セルI3の数式:=IF(COUNTIFS(D3:G3,"○")>=1,"","○")
セルJ3の数式:=IF(COUNTIFS(D3:G3,"△")>=2,"","△")

 I列とJ列を作業列として利用します。数式をコピーすることを考慮して、相対参照のままにしておきます。また、ドロップダウンリストの設定をコピーできるように、[データの入力規則]ダイアログボックスでは「=$I3:$J3」と複合参照で指定することがポイントです。

セルD3~G12の内容は消去しておきます。セルI3に「=IF(COUNTIFS(D3:G3,"○")>=1,"","○")」と入力します(③)
セルJ3に「=IF(COUNTIFS(D3:G3,"△")>=2,"","△")」と入力します(④)
セルI3とJ3の数式をコピーしておきます(⑤)。セルD3~G12の内容は消去してあるため、数式の結果として「○」と「△」が表示された状態になります
セルD3~G3を選択して(⑥)、[データ]タブ(⑦)の[データの入力規則](⑧)をクリックします
[元の値]に「=$I3:$J3」と指定します(⑨)。セルI3~J3をドラッグした場合は「=$I$3:$J$3」と絶対参照で指定されるので、行番号の固定を解除します。[OK](⑩)をクリックします。
セルD3~G3を選択して(⑪)、下方向へコピーします(⑫)

動作を確認する

 ドロップダウンリストが意図通りに動作するか確認してみましょう。I列とJ列に入力した数式によって「○」と「△」の数が判定され、制限した数を超えると項目が非表示になります。
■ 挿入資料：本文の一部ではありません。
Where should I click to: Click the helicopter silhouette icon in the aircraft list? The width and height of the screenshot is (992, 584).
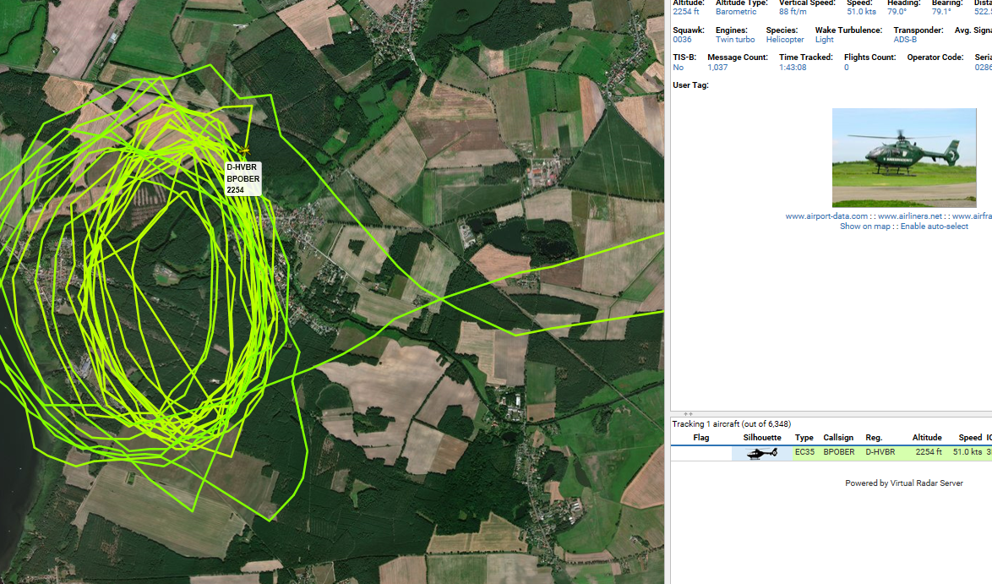pos(762,453)
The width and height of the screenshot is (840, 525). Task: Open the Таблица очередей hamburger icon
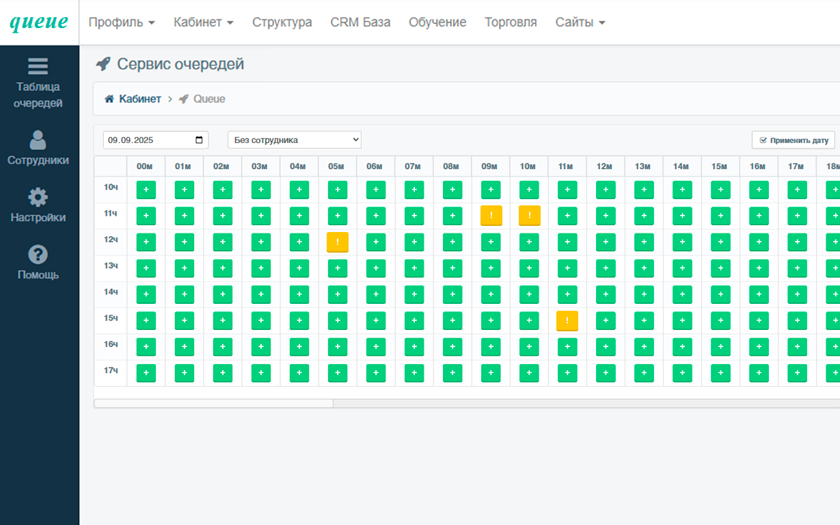38,66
何も入力されていない状態では「○」と「△」がドロップダウンリストに表示されます(⑬)
隣の列では入力済みの「○」は非表示になり、「△」だけが選択できるようになります(⑭)。セルI3も非表示になっていることがわかります(⑮)
さらに隣の列も同様。「△」は選択可能で「○」は非表示です(⑯)
「○」1つと「△」2つが入力済みとなると、ドロップダウンリストには何も表示されなくなります(⑰)
下の行でも同様です。「△」を2つ入力済みなので、「○」のみ表示されています(⑱)

 ドロップダウンリストから参照するセルの数式を工夫すれば、「○」を2つまで、「△」を3つまで、「×」は制限なし、といった柔軟な設定も可能です。シンプルな仕組みながら、活用シーンは広いはずです。実務に合わせてアレンジしてみてください。